The Syrian writer thinks that, through American recognition, Washington seeks to fortify Israel's share of the Syrian crisis, especially as the battles and clashes have largely subsided in Syria, as he put it. He went on saying that “it seems that the political and geographical quotas of all the forces that participated in this crisis have begun directly and indirectly.”
 
He said that the United States wanted to cut Israel's share of this quota, by taking the Syrian Golan and granting it to Israel, with the close end of the Syrian file, as he put it. With regard to the declaration of war on Israel, Munawar stressed that all that happened in Syria is a proxy war by proxy forces on the ground for greater powers, both regionally and internationally.
 
The researcher in political affairs asserted that “even this war will be a virtual media war and we will hear about its losses in the media only, as we heard about the sudden disappearance of ISIS from Syria and Iraq.”
 
He added that “this war is intended to dedicate political results and outputs which determine the status quo and the shares of the victors, but on the ground context of events, it indicates that the only target in this war will be in the interest of Iranian influence on the Syrian territory. Therefore, Israel will find in this influence a direct target for its air strikes, while the regime will keep the remaining troops and play the role of spectator because it does not want to lose the remaining insurance policy that will provide it with the opportunity to stay in power.   
 
With regard to the possibility of a war in the region after Trump’s declaration, Munawar explained that the regime knew that not joining a war against Israel in this particular circumstance was an “insurance policy”, after Israel seized the Golan with a US decision. He added that “there are other forces that push it to do so, which are Iran mainly, and then Iraqi fighters. Meanwhile, Russia is trying to control the developments of this battle, in an attempt to avoid a direct confrontation between the forces of the regime and Israel.”  
 
The US Secretary of State, Mike Pompeo, announced that the United States is in talks with the Gulf States, Turkey, and Canada on the issue of recognition of Israel's sovereignty over the occupied Syrian Golan.

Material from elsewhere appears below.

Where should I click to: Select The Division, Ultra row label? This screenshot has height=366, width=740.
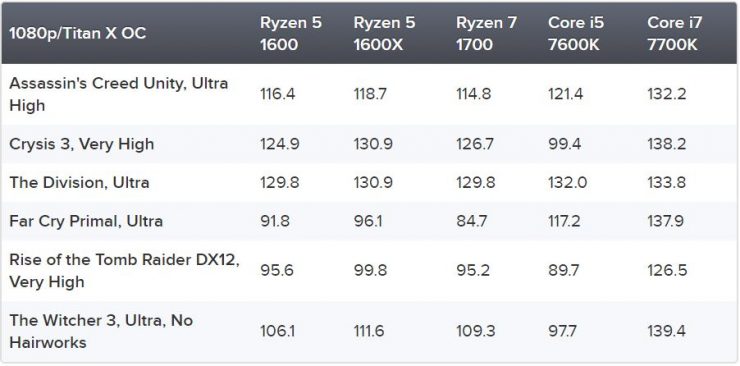[x=79, y=183]
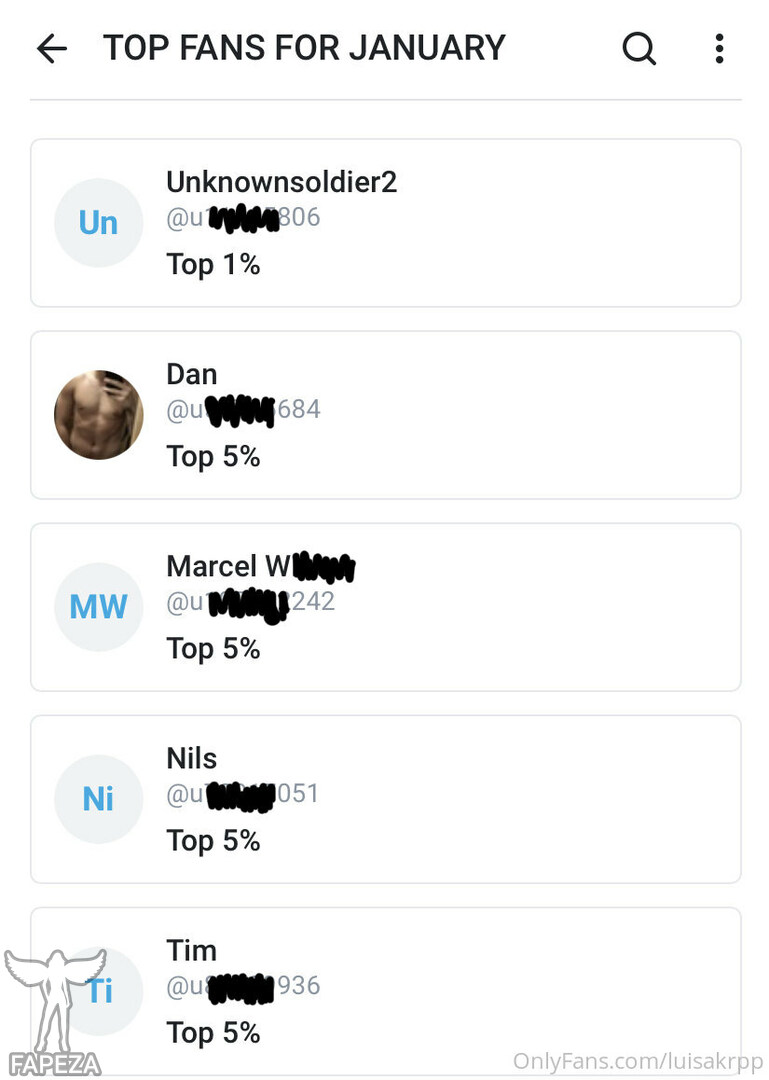Tap the back arrow icon

point(51,48)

Since the June 1967 war, Israel has occupied about 1,200 square kilometers of the Syrian Golan Heights, which was a move not recognized by the international community, while around 510 square kilometers remained under Syrian sovereignty.
 
The Golan, which was previously part of the Syrian province of Quneitra, under international law, is an occupied territory and is subject to UN Security Council Resolution 242 of 1967, which stipulates that Israel must withdraw from the area.